Task item: Your task is to return exactly the lines that run from the one containing "You are a GUI" through the end of the listing below, without any pictures.

*** Block opens ***

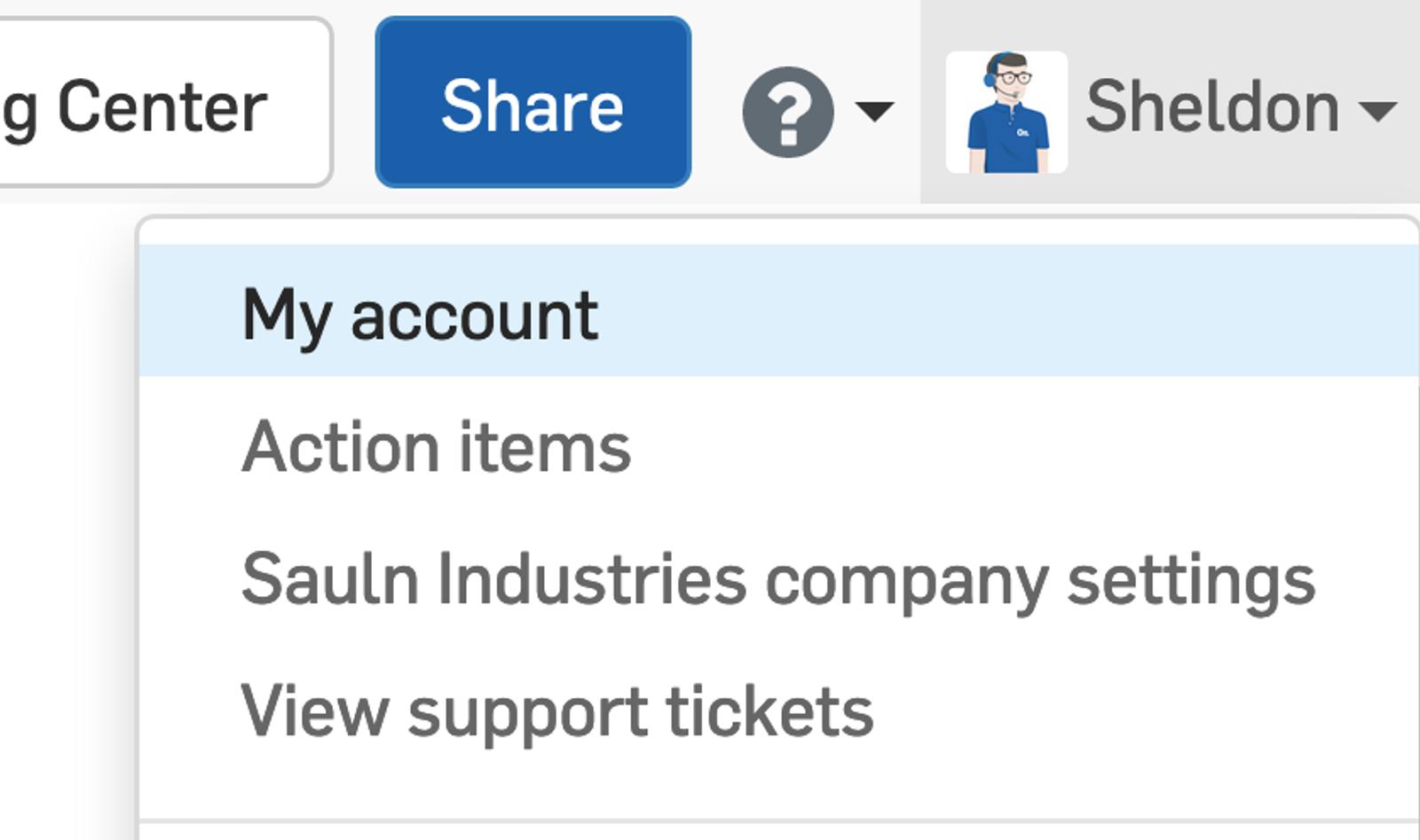Click the small arrow beside help icon

[x=874, y=111]
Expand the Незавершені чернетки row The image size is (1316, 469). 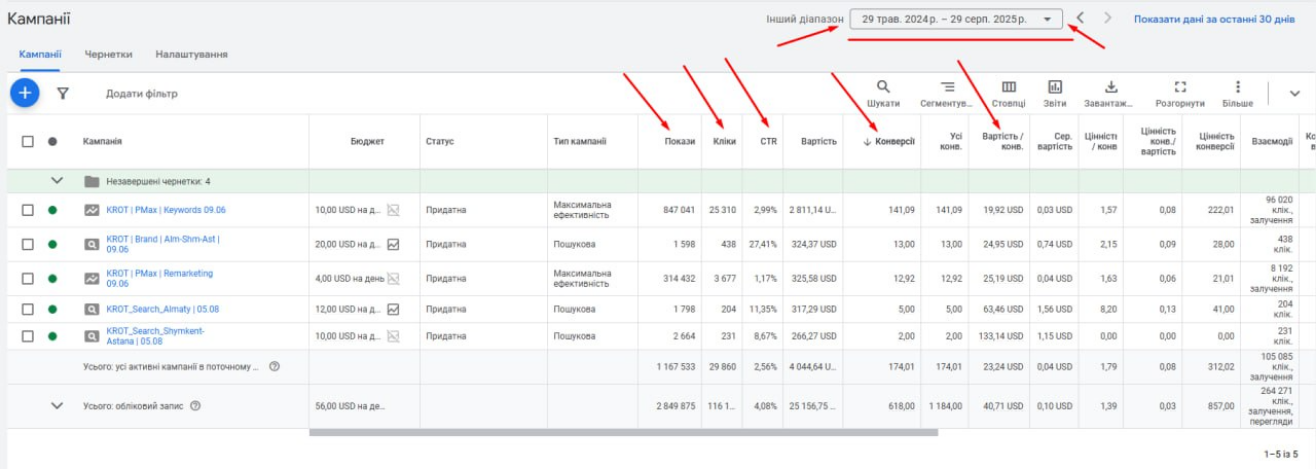pyautogui.click(x=57, y=181)
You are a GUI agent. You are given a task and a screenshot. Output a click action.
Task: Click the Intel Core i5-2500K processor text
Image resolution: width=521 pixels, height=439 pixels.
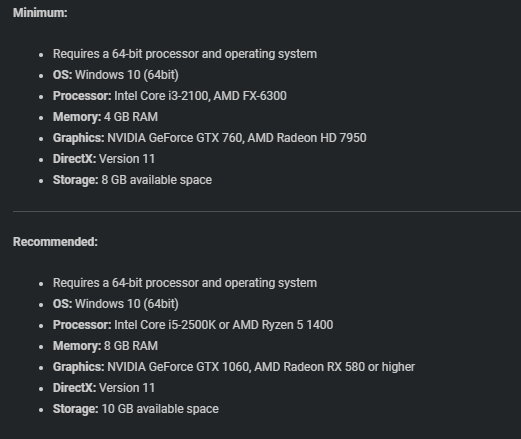click(x=165, y=325)
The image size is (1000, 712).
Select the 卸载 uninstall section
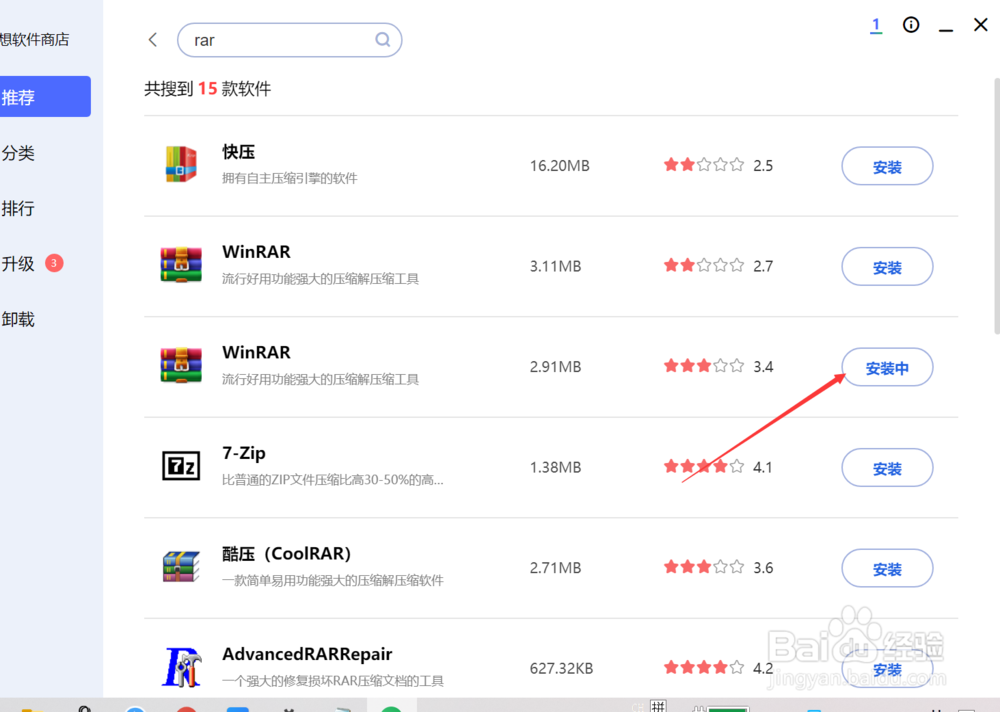[x=18, y=319]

*** Block closes ***

Expected output:
You are a GUI agent. You are given a task and a screenshot. Output a click action.
Task: Click the Intel Core i5-2500K processor text
Image resolution: width=521 pixels, height=439 pixels.
click(x=165, y=325)
The image size is (1000, 712).
Select the 卸载 uninstall section
[x=18, y=319]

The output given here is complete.